{
  "nbformat": 4,
  "nbformat_minor": 0,
  "metadata": {
    "kernelspec": {
      "display_name": "Python 3",
      "language": "python",
      "name": "python3"
    },
    "language_info": {
      "codemirror_mode": {
        "name": "ipython",
        "version": 3
      },
      "file_extension": ".py",
      "mimetype": "text/x-python",
      "name": "python",
      "nbconvert_exporter": "python",
      "pygments_lexer": "ipython3",
      "version": "3.7.7"
    },
    "colab": {
      "name": "Custom_training_demo.ipynb",
      "provenance": [],
      "collapsed_sections": []
    }
  },
  "cells": [
    {
      "cell_type": "code",
      "metadata": {
        "scrolled": true,
        "id": "_G5CWvypQMXr"
      },
      "source": [
        "import numpy as np\n",
        "import tensorflow as tf\n",
        "from tensorflow import keras\n",
        "%matplotlib inline \n",
        "import matplotlib.pyplot as plt\n",
        "tf.random.set_seed(1)\n",
        "np.random.seed(1)"
      ],
      "execution_count": null,
      "outputs": []
    },
    {
      "cell_type": "markdown",
      "metadata": {
        "id": "eikJH7uSQMXu"
      },
      "source": [
        "## Create data"
      ]
    },
    {
      "cell_type": "code",
      "metadata": {
        "scrolled": true,
        "id": "BeW6_bSVQMXx"
      },
      "source": [
        "def my_func(x):\n",
        "    val  = tf.exp(-200*(x-0.25)**2) - tf.exp(-200*(x-0.75)**2)\n",
        "    return val\n",
        "\n",
        "N       = 100\n",
        "x_train = tf.reshape(tf.linspace(0,1,N),(-1,1)) # Want each row to be a sample (since input_dim=1)\n",
        "y_train = my_func(x_train)\n",
        "\n",
        "print(x_train.shape,x_train.dtype)\n",
        "print(y_train.shape,y_train.dtype)\n",
        "\n",
        "plt.figure()\n",
        "plt.plot(x_train,y_train,'-o')\n",
        "plt.show()"

- _Record list_:

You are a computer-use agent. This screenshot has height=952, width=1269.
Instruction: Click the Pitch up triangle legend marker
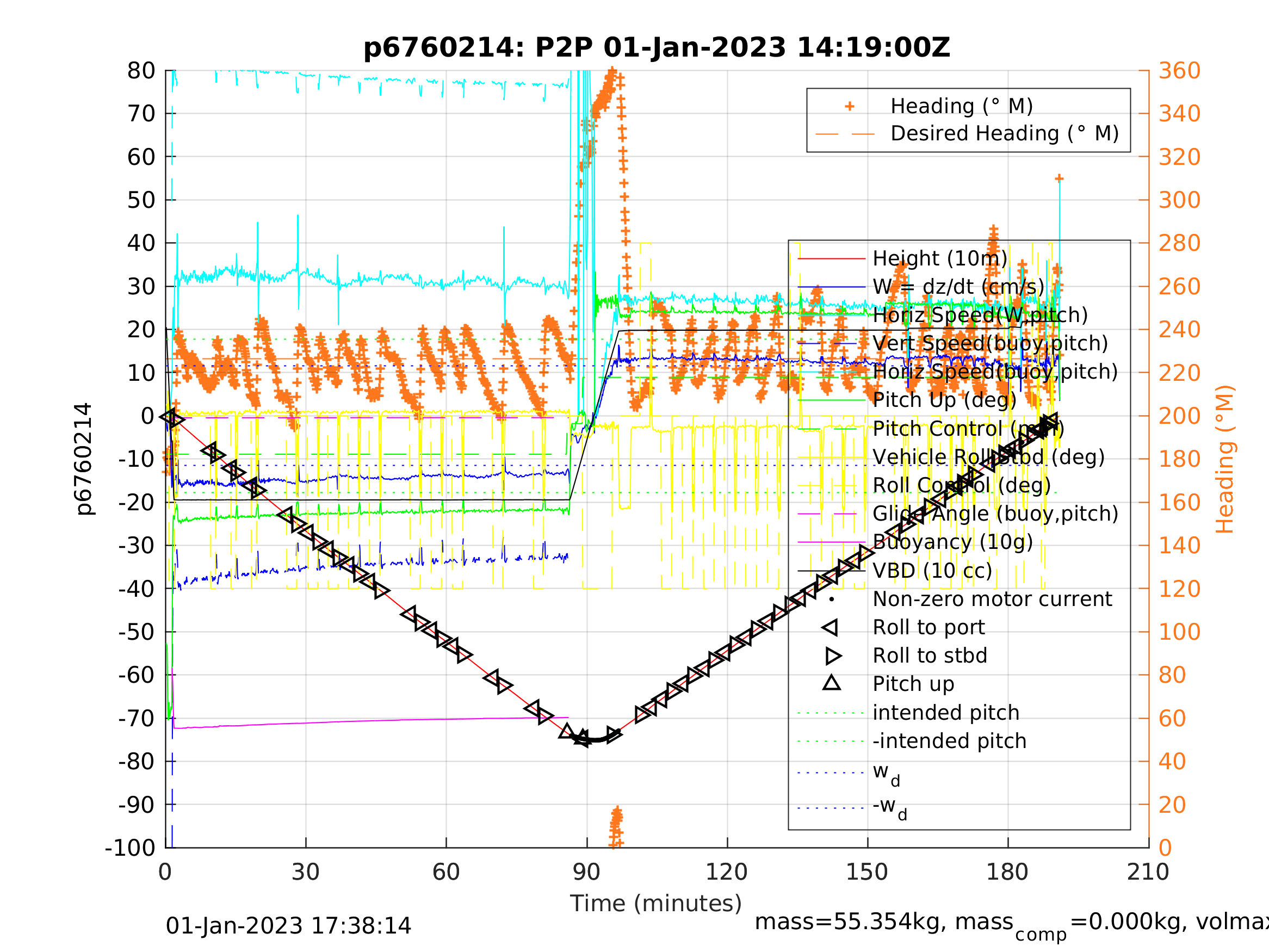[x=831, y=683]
--
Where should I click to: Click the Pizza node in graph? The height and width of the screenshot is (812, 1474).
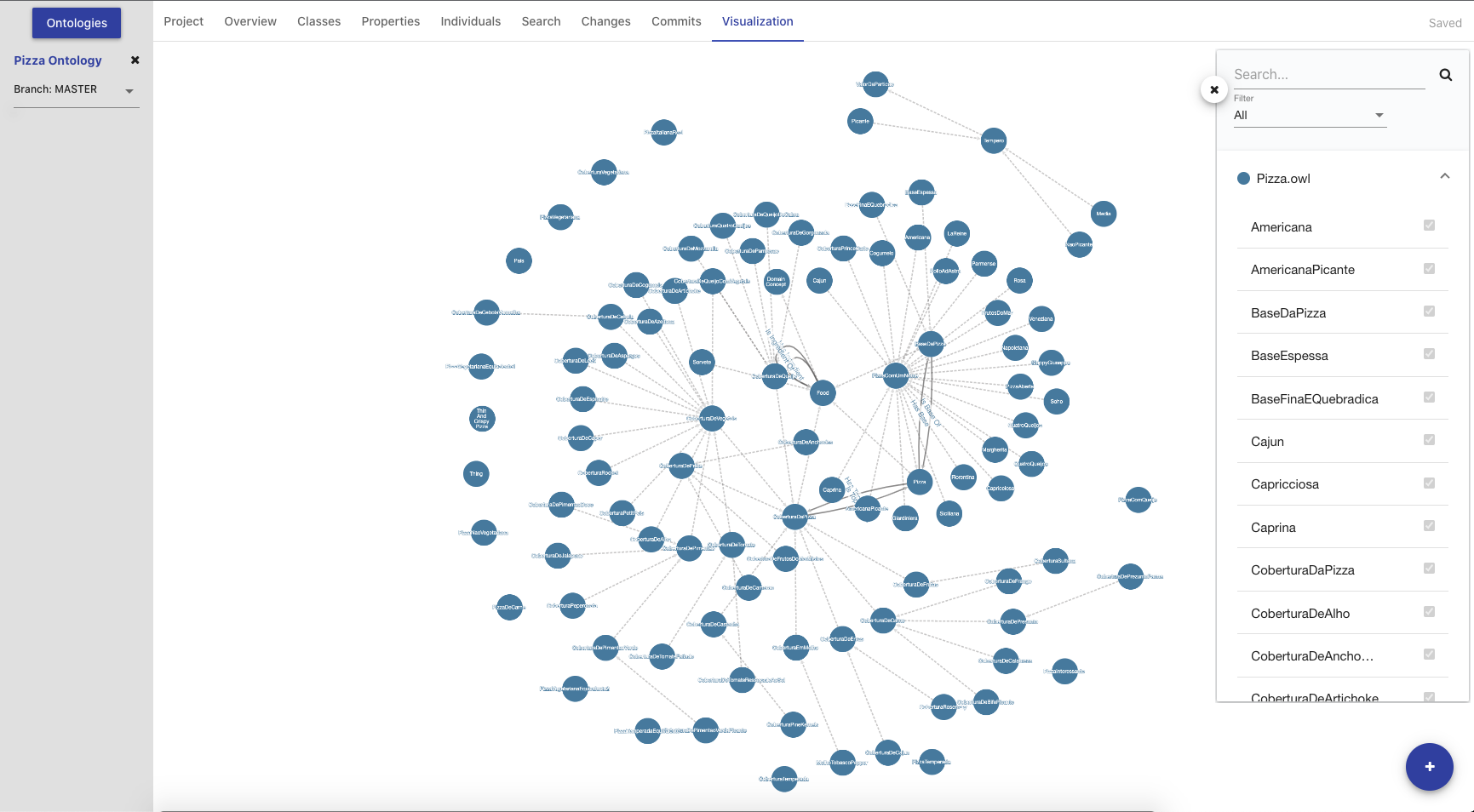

- _Exercise_: What value does the notebook assign to N? Please answer from the notebook alone, not from the listing.

- _Solution for this problem_: 100